Objectives:
[a] Please print the part of the essay on emotion starting with "Typically we treat" and going on through "to call it.".
[b] In the essay on emotion, what topic was the writer discussing with a friend earlier that day?

Document passage:
= = =

When you make an impulse buy, happiness, thrill. When you fall in love, butterflies, thrills. When you do something you’re afraid of, anxiety, thrill. We’re constantly acting to do things that make us feel alive. That make us feel in a specific way whether we realize it or not. I’ve spent the majority of my life suppressing emotion and not knowing what it means to feel. I’ve done it to the point where people now think I’m too emotional because it’s 20 years of repression bursting out at once. In my reality, it’s me trying to find a life I actually want to live. One that I don’t have to pay off $80,000 in loans from degrees that really wont ever pay off. Or $6,000 in credit card debt because you had to eat and pay bills for 6 months without a job.

The thing about any decision or any emotion, you can and have the right to change your mind. You have the ability to become attached or not. Why don’t we look at it that way?

I was talking to a friend earlier today about the differences between strength and weakness. Emotion is often seen as feminine and weak… but being able to express yourself, cry, let the hurt go, love, etc, is the opposite of weakness. It is strength. Showing empathy is strength. Saying no, quitting a job that is sucking out your soul, seeking help for depression, anxiety or anything else that you need that you can’t solve yourself, is strength. Knowing yourself well enough to realize you need help and can’t get out of this by yourself is not in any way shape or form a weakness. Being pushed too far and not being happy anymore and thus deciding to change, is not a weakness. So why do we treat them as such?

Typically we treat things or people that are different than we are as something they’re not because we don’t understand. But emotions are something we all feel. Emotions are something we all base our lives and decisions on. So why do we set such rigid standards? Emotions aren’t logic. They do not have to make sense. In fact it is in their nature not to. They’re matters of the heart. They’re gut reactions. They’re intuition. Whatever you want to call it.

When you define yourself, and set expectations for yourself and you don’t end up where you want to be or who you want to be, you could call it failure. Or you could re-assess and re-define what those things actually mean to you. What is love to me? What is home? What does family mean? Friendship? Self worth? Happiness? Success? How do you know if you’ve achieved those things if you don’t first know what they feel like or know what you’d like them to feel like?

= = =

Extracted entries:
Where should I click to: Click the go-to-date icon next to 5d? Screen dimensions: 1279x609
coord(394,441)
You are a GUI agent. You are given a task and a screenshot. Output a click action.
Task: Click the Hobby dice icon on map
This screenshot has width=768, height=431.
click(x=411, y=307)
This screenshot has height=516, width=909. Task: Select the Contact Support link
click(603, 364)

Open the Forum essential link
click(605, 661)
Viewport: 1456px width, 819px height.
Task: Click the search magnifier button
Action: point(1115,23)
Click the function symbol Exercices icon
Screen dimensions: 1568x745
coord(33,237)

= = =

Results of the exercise:
[a]
Typically we treat things or people that are different than we are as something they’re not because we don’t understand. But emotions are something we all feel. Emotions are something we all base our lives and decisions on. So why do we set such rigid standards? Emotions aren’t logic. They do not have to make sense. In fact it is in their nature not to. They’re matters of the heart. They’re gut reactions. They’re intuition. Whatever you want to call it.

[b] The differences between strength and weakness.